Despite being large in size, they are fast and agile. Cassowary can run 30 miles per hour (50 kph) through thick forests and they are also capable swimmers.
They are shy and solitary animals that live in thick vegetation of rainforests in North Eastern Australia and New Guinea. At the same time, they are strong, fierce and unpredictable. The cassowary is classified as the most dangerous bird in the world. When threatened, they can execute a swift karate-kick with their powerful legs and dagger-like claws.

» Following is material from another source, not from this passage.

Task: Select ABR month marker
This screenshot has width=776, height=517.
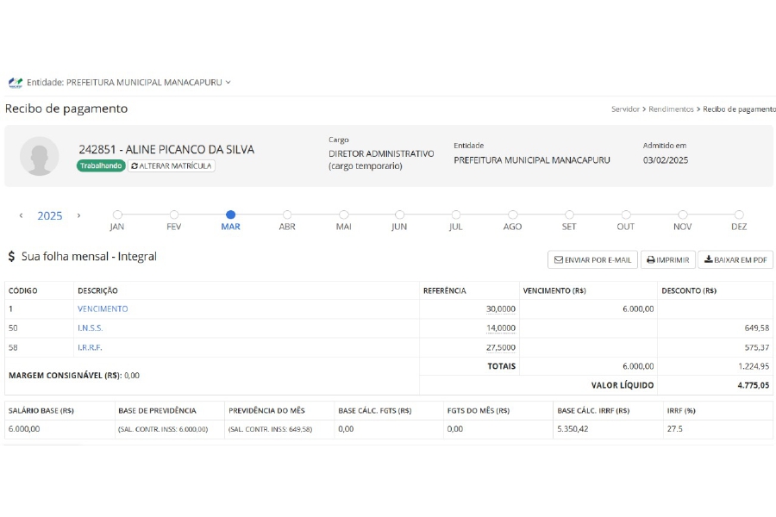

In tropical forests, Cassowary is a keystone species vital for dispersing seeds of large fruit bearing plants. Over 150 rainforest plants rely on them to propagate. Today, they are facing extinction. Only fewer than 1,000 cassowaries are left in the wild due to rapid development in their habitat. A number of projects have been initiated to save the cassowary.
Kookaburras are from the terrestrial kingfisher family native to Eastern Australia. They are a tree dwelling bird, between 28-42 cm in length with a cuddly appearance and thick bills (brown on top and cream below). Their feathers are predominantly brown and white. Some have bright blue markings on their wings.
The name “Kookaburra” is derived from the similar sounding word “guuguubarra” given by the Wiradjuri people of New South Wales. They named it for the distinctive laughing call that is contagious, stirring up joy that lives deep within us.
According to Aboriginal Lore, kookaburras’ chorus before dawn is a signal to the Sky People to light the great fire to generate the sun’s light that illuminates the sky and warms the earth. In another version, it is said that Kookaburra was created by the Keeper of the Sun to awaken birds, animals and humans with its laughter at dawn, and to bring joy into the world. As long as the kookaburra laughs to greet the morning, the sun will rise to herald a new day, and joy will be renewed.
Kookaburra sits on the old gum tree,
Merry merry king of the bush is he.
Laugh, Kookaburra, laugh, Kookaburra,
Gay your life must be!
Unlike its kingfisher relatives, the kookaburra is a woodland bird. They do not usually fish but are often seen resting high up in gum trees, using their keen eyesight to spot earthworms, lizards and other small reptiles on the ground, often through leaf litter. Snakes (common in the sub-tropics) form a big part of the diet for blue-winged kookaburras in north Australia. As they are large birds with big beaks, they are not as agile. They take most of their prey from the ground by hunting from a perch.
Kookaburras are intelligent and social. They live in close family groups. Both adults care for the young and their offspring from previous seasons are known to stay with their parents to help incubate the eggs, and feed and protect the chicks and fledglings before moving on to their nests.
“Birds are everywhere in our literature, a part, it seems, of our collective poetic imagination. If writing a beautiful line of poetry fills a poet’s heart with joy, imagine how that same poet’s soul must take flight at the sight of swallows soaring through the evening sky!”